### WHAT NEEDS TO BE DONE:
Could you reproduce every one of the records below verbatim, line for line?

### RECORDS FOR THIS TASK:
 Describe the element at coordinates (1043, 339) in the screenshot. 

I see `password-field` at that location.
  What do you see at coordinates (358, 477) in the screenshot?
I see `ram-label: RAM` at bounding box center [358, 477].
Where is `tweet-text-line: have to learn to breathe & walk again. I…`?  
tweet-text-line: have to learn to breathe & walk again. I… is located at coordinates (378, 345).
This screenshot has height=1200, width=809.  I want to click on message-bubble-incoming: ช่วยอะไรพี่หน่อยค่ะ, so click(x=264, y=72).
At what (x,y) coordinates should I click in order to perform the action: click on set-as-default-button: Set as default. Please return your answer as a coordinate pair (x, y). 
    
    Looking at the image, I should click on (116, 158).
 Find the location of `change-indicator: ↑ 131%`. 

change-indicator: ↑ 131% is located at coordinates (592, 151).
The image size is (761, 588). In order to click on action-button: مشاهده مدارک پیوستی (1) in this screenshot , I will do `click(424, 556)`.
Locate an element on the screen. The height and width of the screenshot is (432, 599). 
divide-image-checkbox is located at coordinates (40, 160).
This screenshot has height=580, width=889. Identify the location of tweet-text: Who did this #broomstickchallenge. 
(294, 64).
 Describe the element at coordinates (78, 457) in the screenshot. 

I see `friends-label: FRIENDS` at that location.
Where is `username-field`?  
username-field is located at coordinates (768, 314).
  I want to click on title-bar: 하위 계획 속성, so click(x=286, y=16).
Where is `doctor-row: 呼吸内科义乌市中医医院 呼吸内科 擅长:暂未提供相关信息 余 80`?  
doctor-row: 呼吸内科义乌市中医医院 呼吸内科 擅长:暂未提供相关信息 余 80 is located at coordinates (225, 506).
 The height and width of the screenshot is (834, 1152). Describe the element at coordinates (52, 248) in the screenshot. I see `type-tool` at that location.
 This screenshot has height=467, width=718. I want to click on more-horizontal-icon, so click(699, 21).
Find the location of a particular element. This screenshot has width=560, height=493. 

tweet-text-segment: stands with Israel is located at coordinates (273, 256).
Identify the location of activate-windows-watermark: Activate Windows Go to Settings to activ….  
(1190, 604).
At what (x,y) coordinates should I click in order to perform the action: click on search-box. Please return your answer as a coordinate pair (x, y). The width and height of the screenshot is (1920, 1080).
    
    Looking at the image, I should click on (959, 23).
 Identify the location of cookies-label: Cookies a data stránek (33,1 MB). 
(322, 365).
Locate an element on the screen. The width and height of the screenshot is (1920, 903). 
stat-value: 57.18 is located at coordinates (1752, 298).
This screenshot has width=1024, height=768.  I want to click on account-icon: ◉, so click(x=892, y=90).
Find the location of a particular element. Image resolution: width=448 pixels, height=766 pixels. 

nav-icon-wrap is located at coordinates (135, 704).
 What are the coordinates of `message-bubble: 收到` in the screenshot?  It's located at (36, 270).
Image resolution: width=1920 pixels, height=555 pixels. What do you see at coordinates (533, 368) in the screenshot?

### TASK RESULT:
 Describe the element at coordinates (1043, 339) in the screenshot. 

I see `password-field` at that location.
  What do you see at coordinates (358, 477) in the screenshot?
I see `ram-label: RAM` at bounding box center [358, 477].
Where is `tweet-text-line: have to learn to breathe & walk again. I…`?  
tweet-text-line: have to learn to breathe & walk again. I… is located at coordinates (378, 345).
This screenshot has height=1200, width=809.  I want to click on message-bubble-incoming: ช่วยอะไรพี่หน่อยค่ะ, so click(x=264, y=72).
At what (x,y) coordinates should I click in order to perform the action: click on set-as-default-button: Set as default. Please return your answer as a coordinate pair (x, y). 
    
    Looking at the image, I should click on (116, 158).
 Find the location of `change-indicator: ↑ 131%`. 

change-indicator: ↑ 131% is located at coordinates (592, 151).
The image size is (761, 588). In order to click on action-button: مشاهده مدارک پیوستی (1) in this screenshot , I will do `click(424, 556)`.
Locate an element on the screen. The height and width of the screenshot is (432, 599). 
divide-image-checkbox is located at coordinates (40, 160).
This screenshot has height=580, width=889. Identify the location of tweet-text: Who did this #broomstickchallenge. 
(294, 64).
 Describe the element at coordinates (78, 457) in the screenshot. 

I see `friends-label: FRIENDS` at that location.
Where is `username-field`?  
username-field is located at coordinates (768, 314).
  I want to click on title-bar: 하위 계획 속성, so click(x=286, y=16).
Where is `doctor-row: 呼吸内科义乌市中医医院 呼吸内科 擅长:暂未提供相关信息 余 80`?  
doctor-row: 呼吸内科义乌市中医医院 呼吸内科 擅长:暂未提供相关信息 余 80 is located at coordinates (225, 506).
 The height and width of the screenshot is (834, 1152). Describe the element at coordinates (52, 248) in the screenshot. I see `type-tool` at that location.
 This screenshot has height=467, width=718. I want to click on more-horizontal-icon, so click(699, 21).
Find the location of a particular element. This screenshot has width=560, height=493. 

tweet-text-segment: stands with Israel is located at coordinates (273, 256).
Identify the location of activate-windows-watermark: Activate Windows Go to Settings to activ….  
(1190, 604).
At what (x,y) coordinates should I click in order to perform the action: click on search-box. Please return your answer as a coordinate pair (x, y). The width and height of the screenshot is (1920, 1080).
    
    Looking at the image, I should click on (959, 23).
 Identify the location of cookies-label: Cookies a data stránek (33,1 MB). 
(322, 365).
Locate an element on the screen. The width and height of the screenshot is (1920, 903). 
stat-value: 57.18 is located at coordinates (1752, 298).
This screenshot has width=1024, height=768.  I want to click on account-icon: ◉, so click(x=892, y=90).
Find the location of a particular element. Image resolution: width=448 pixels, height=766 pixels. 

nav-icon-wrap is located at coordinates (135, 704).
 What are the coordinates of `message-bubble: 收到` in the screenshot?  It's located at (36, 270).
Image resolution: width=1920 pixels, height=555 pixels. What do you see at coordinates (533, 368) in the screenshot?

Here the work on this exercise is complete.